Cinnamon Swirl Muffins with Pecans

Photography by Stephen Devries

If a cinnamon roll and a coffee cake had a seismic collision, the result would be this muffin. Perfect in the morning or as an afternoon pick-me-up, these flavor-packed muffins will not disappoint.  

Cinnamon Swirl Muffins with Pecans
Makes 8
  • 2¾ cups (344 grams) all-purpose flour
  • 1 teaspoon (5 grams) baking powder
  • 1 teaspoon (5 grams) baking soda
  • ½ teaspoon (1.5 grams) kosher salt
  • ½ cup (113 grams) unsalted butter, softened
  • 1⅓ cups (293 grams) firmly packed light brown sugar
  • 2 large eggs
  • 1 teaspoon vanilla extract
  • 1 cup whole buttermilk
  • ½ cup (57 grams) finely chopped pecans, divided
  • ⅓ cup (67 grams) granulated sugar
  • 2 teaspoons (4 grams) ground cinnamon
  1. Preheat oven to 425°F. Line 8 jumbo muffin cups with parchment or paper liners, or spray with cooking spray.
  2. In a medium bowl, whisk together flour, baking powder, baking soda, and salt. In the bowl of a stand mixer fitted with the paddle attachment, beat butter and brown sugar at medium speed until fluffy, 3 to 4 minutes, stopping to scrape sides of bowl. Add eggs, one at a time, beating well after each addition. Beat in vanilla.

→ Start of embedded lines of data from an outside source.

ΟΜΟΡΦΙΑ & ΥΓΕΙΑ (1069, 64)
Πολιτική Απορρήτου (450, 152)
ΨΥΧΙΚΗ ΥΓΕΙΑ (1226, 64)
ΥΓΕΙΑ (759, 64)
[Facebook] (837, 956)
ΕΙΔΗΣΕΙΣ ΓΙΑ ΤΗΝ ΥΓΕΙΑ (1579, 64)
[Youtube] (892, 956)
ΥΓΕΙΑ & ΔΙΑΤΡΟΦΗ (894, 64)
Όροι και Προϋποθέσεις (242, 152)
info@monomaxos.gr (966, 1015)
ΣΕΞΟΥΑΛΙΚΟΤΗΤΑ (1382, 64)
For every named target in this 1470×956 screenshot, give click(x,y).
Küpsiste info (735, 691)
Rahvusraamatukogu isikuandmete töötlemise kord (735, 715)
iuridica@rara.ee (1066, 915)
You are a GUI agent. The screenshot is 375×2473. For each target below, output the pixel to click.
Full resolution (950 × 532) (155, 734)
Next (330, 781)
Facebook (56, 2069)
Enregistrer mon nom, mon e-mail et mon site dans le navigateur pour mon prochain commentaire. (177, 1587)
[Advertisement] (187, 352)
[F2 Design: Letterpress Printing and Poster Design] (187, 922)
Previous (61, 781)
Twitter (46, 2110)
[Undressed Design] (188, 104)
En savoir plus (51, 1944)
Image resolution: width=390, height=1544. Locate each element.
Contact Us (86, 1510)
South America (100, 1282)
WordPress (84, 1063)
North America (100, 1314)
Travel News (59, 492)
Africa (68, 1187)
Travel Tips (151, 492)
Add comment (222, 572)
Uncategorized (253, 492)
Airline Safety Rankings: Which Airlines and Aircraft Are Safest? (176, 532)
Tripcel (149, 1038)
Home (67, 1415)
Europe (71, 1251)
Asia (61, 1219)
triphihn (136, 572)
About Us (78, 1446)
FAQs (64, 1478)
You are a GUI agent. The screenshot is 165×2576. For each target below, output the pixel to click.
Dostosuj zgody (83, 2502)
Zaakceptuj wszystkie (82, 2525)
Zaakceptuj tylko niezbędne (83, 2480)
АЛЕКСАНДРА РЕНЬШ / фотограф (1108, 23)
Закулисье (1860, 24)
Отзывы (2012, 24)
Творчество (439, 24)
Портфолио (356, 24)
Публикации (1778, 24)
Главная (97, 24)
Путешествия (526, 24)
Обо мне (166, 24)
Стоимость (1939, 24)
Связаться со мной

Gradually add flour mixture to butter mixture alternately with buttermilk, beginning and ending with flour mixture, beating just until combined after each addition. In a small bowl, combine pecans, granulated sugar, and cinnamon.
  3. Spoon batter into prepared muffin cups, filling halfway full. Sprinkle each muffin with 1 tablespoon pecan mixture, and fill muffin cups with remaining batter. Swirl mixtures together with a wooden pick, and sprinkle tops with remaining pecan mixture.
  4. Bake for 5 minutes. Reduce oven temperature to 350°F, and continue baking until muffins are golden brown and a wooden pick inserted in center comes out clean, 25 to 30 minutes. Let cool in pans for 5 minutes. Serve warm or at room temperature.